SOURCE DOCUMENT:
-=-=-

As of the 1st of May 2017, all products supplied by NHSBT will have been screened as HEV-negative.


Apheresis/Pooled platelets

Apheresis platelet units are taken from one donor while pooled platelet units are taken from several donors and then combined to make up an adequate volume. When giving platelets to children under 16 or those likely to receive repeated transfusions, it is best practice to use apheresis units to minimise exposure to different donors.

High Titre negative (HT)

Some people produce anti-A or anti-B antibodies that are high titre (exceptionally strong reacting). Antibodies are mostly removed with the plasma when blood units are prepared, but a small number of antibodies still remain in with the blood cells. High titre antibodies may attack the patient’s own red cells even at these low concentrations. Whenever platelets or plasma products are given to a patient where donor ABO antibodies could attack recipient ABO red cells, all units should be high titre negative to prevent this. Platelets and plasma products received are routinely tested for HT by NHSBT and laboratory staff will routinely select appropriate units when ABO-compatible plasma or platelets are not available. For packed red blood cell units, the process of leucodepletion during their production is sufficient to reduce the process of ABO haemolysis, so HT testing is not necessary.

HbS negative

Haemoglobin S (HbS) is an abnormal haemoglobin that causes sickle cell disease. When patients with sickle cell anaemia (homozygous HbS) require blood, HbS negative blood should be used to prevent exacerbation of their condition. All blood given as neonatal top-ups should also be HbS negative.

-=-=-

SOURCE MATERIAL:
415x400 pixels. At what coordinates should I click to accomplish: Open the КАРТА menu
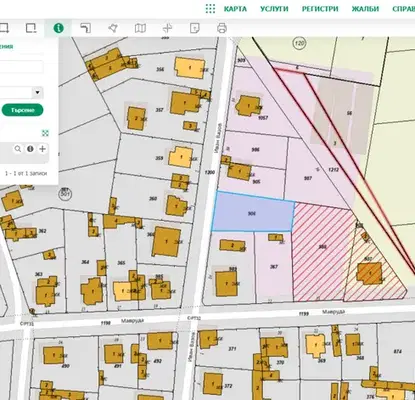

-=-=-

THE PROBLEM:
Please state the date by which all products supplied by NHSBT will have been screened as HEV-negative, according to the blood products text.

EXERCISE OUTPUT:
May 1, 2017